Mais le fait est que si fin il doit y avoir, nous n'en avons jamais été
si près.
CONCLUSION
Après mai 1968, un joyeux drille fit la remarque suivante :
les groupes gauchistes - les trotskistes en particulier - se reproduisaient
soit comme des amibes, par scissiparité ; soit comme des artichauts,
en éléments évoluant du centre vers la périphérie,
avant de se détacher. En bon stalino-maoïstes les brigadistes
vomissent les sectateurs du "vieux" mais, dut-on leur causer une peine
immense, la comparaison, dans leur cas, demeure valide ; et, ne nous le
dissimulons pas, le mode de reproduction de l'artichaut est le garant d'une
certaine longévité.
Pendant encore quelques années, de ce fait, y aura-t-il encore
en Italie des scissions au sein d'un "parti armé" résiduel,
quelques hold-up, quelques meurtres, hélas, quelques "résolutions"

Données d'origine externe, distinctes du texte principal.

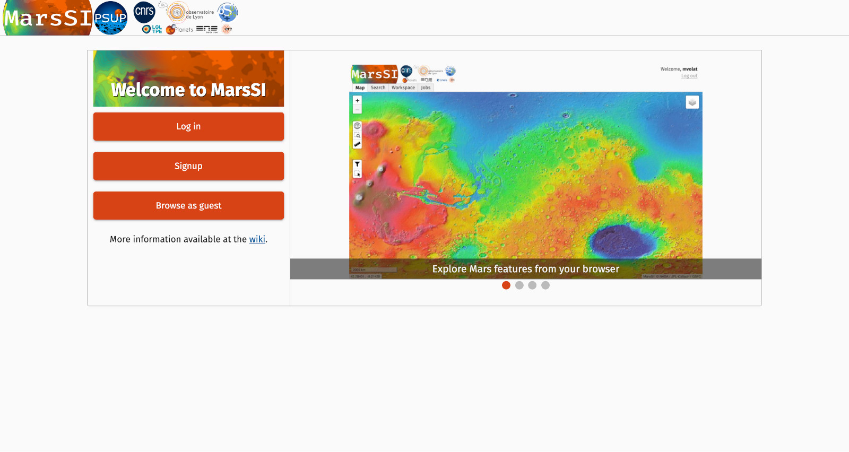Screen dimensions: 849x452
Task: Click the Explore Mars features caption bar
Action: coord(525,269)
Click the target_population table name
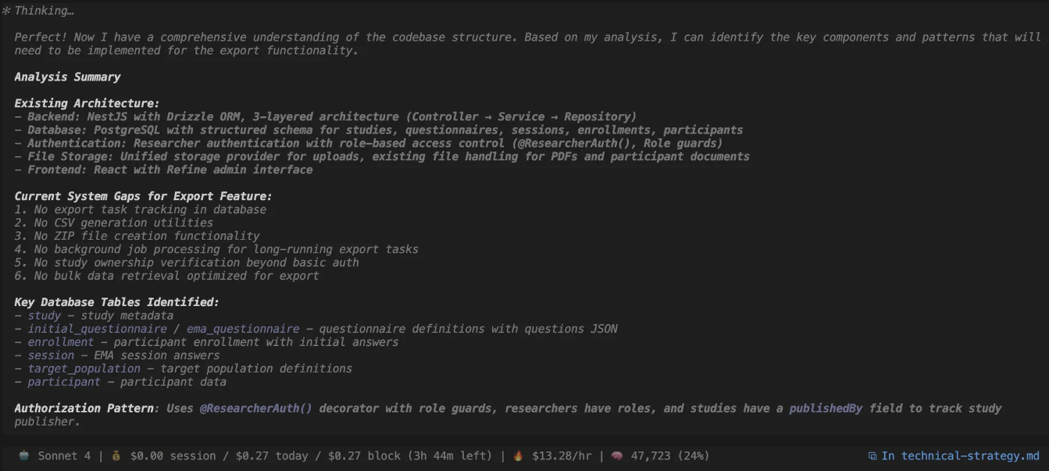 coord(84,369)
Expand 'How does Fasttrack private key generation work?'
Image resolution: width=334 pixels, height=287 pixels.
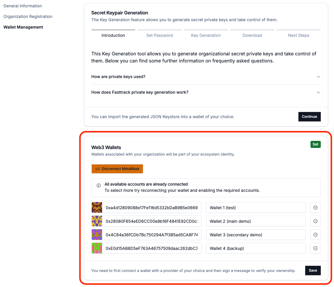pos(206,92)
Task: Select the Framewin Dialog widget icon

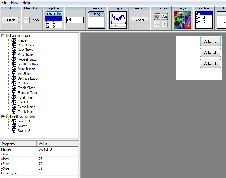Action: 96,20
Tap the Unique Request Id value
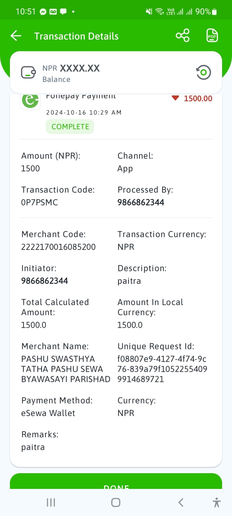Image resolution: width=232 pixels, height=516 pixels. point(162,369)
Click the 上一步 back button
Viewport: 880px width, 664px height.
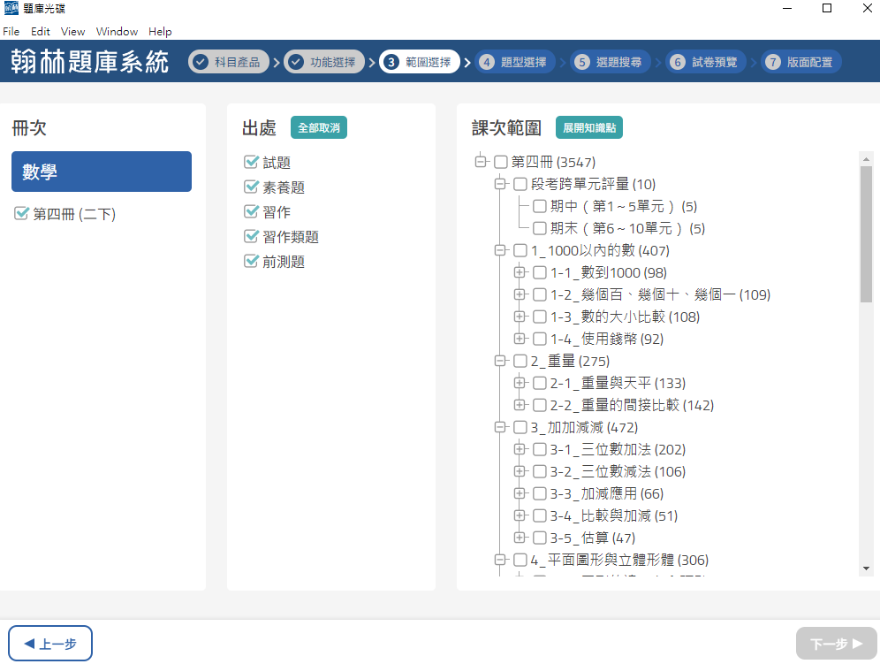click(50, 644)
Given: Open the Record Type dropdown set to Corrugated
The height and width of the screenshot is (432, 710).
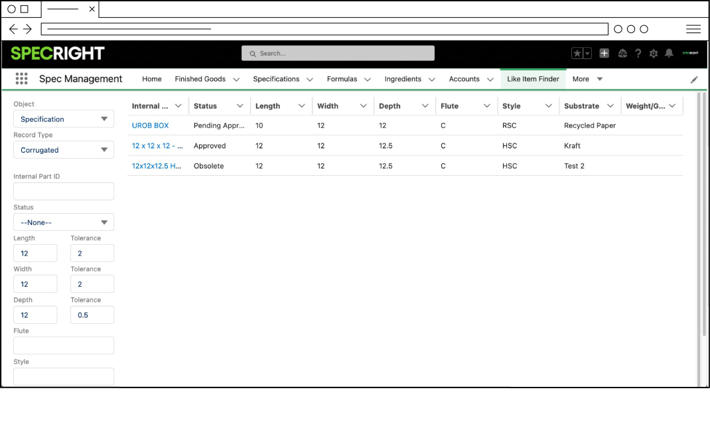Looking at the screenshot, I should (x=63, y=150).
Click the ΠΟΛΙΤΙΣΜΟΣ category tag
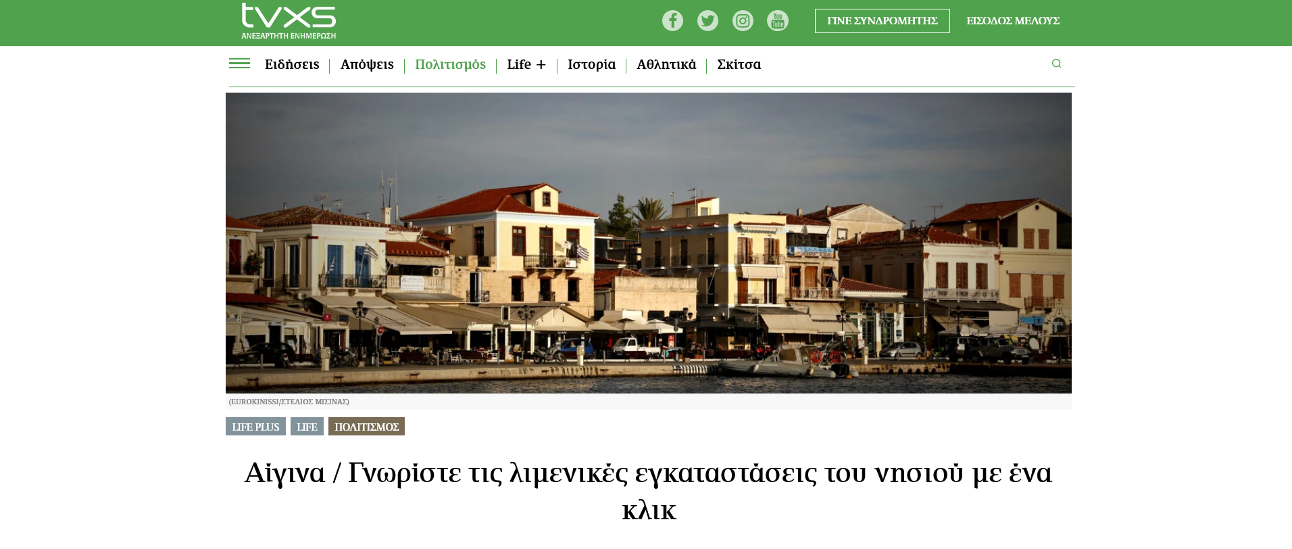The image size is (1292, 549). (366, 427)
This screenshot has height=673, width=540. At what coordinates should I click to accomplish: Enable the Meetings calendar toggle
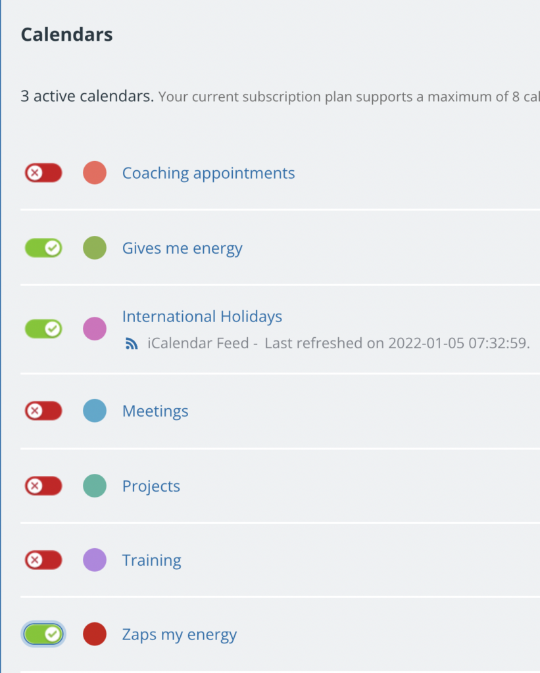pyautogui.click(x=43, y=410)
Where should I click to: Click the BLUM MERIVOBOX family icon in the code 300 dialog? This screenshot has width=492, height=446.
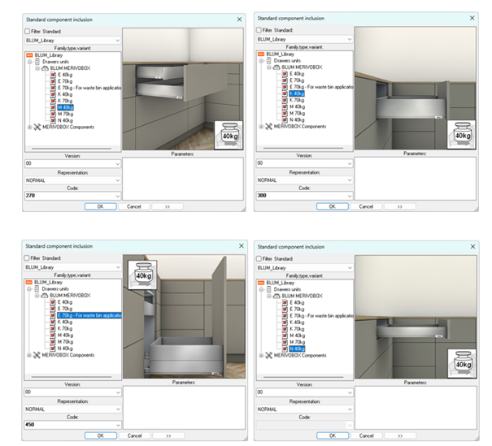pyautogui.click(x=276, y=67)
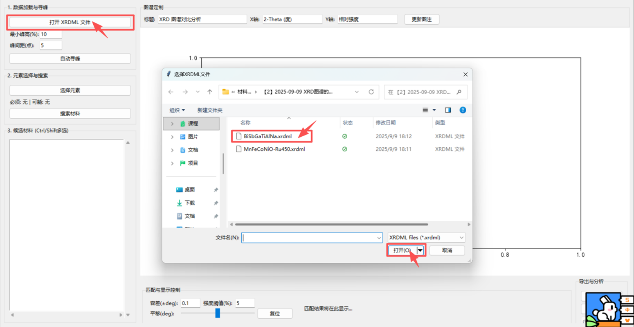The width and height of the screenshot is (634, 327).
Task: Expand the dropdown arrow beside the 打开(O) button
Action: point(420,250)
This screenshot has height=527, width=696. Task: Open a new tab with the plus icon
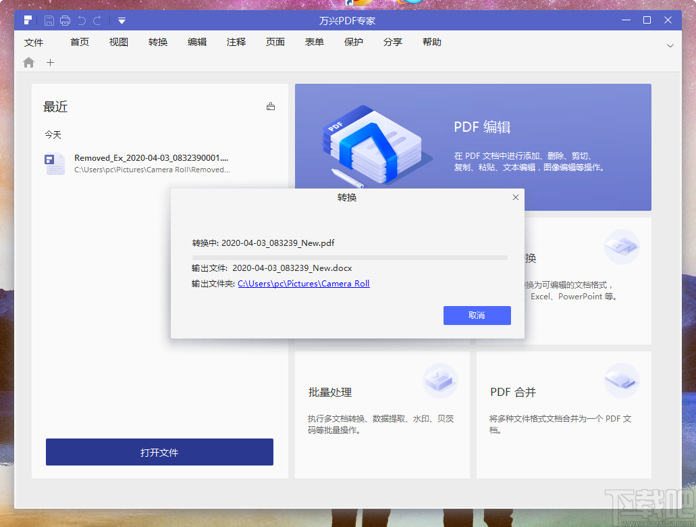tap(50, 62)
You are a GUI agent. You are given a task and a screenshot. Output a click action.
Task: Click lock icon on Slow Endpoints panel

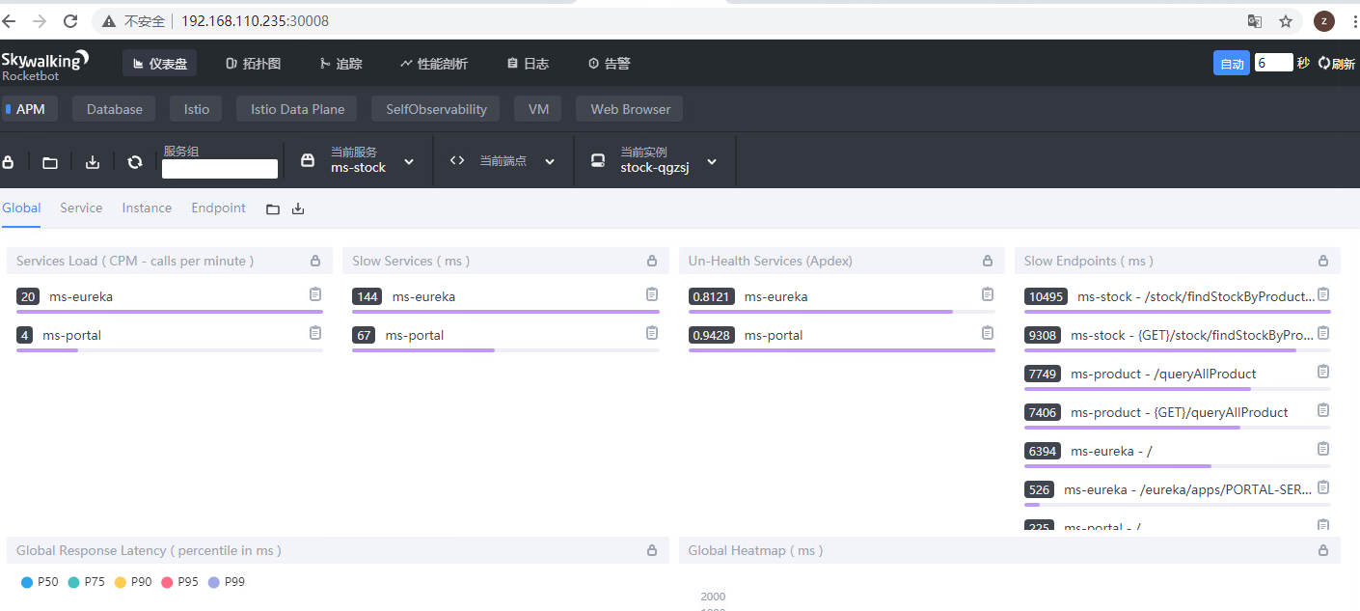1322,261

bien indigestes, mais - les brigadistes s'en doutent-ils seulement ? -
Quelque chose s'est produit vers la fin des années 70, qui a fait
sentir deux ou trois ans après ses effets ravageurs et sans doute
incurables.
Ce phénomène, terrifiant les B.R., est des plus simples
à exprimer, encore que seul un Italien, ou un Français, puisse
le comprendre intimement ; en envisager toutes les conséquences
: la guérilla, la lutte armée, le culte du Pi'trent'otto,
tout cela, un beau jour, tout bêtement, est passé de mode.
Cela ne diminue en rien le mérite immense des juges, des carabiniers,
des policiers qui ont durement combattu, mais ce qui faisait briller les
yeux des étudiantes en sociologie, ce qui poussait les jeunes de
Sesto San'Giovanni à menacer les voitures de police d'un revolver
simulé fait du pouce et de l'index a cessé de les exciter
; s'est mis à les faire bailler ; a fini par rejoindre le tiroir
aux vieilles chimères : le charme était bel et bien rompu.
Les brigadistes incarcérés, ceux qui sont encore tapis
dans leurs bases et tremblent quand ils entendent des pas dans l'escalier,
ont devant eux tout le temps nécessaire pour méditer là
dessus avec amertume. Et c'est, après tout, aussi bien ainsi.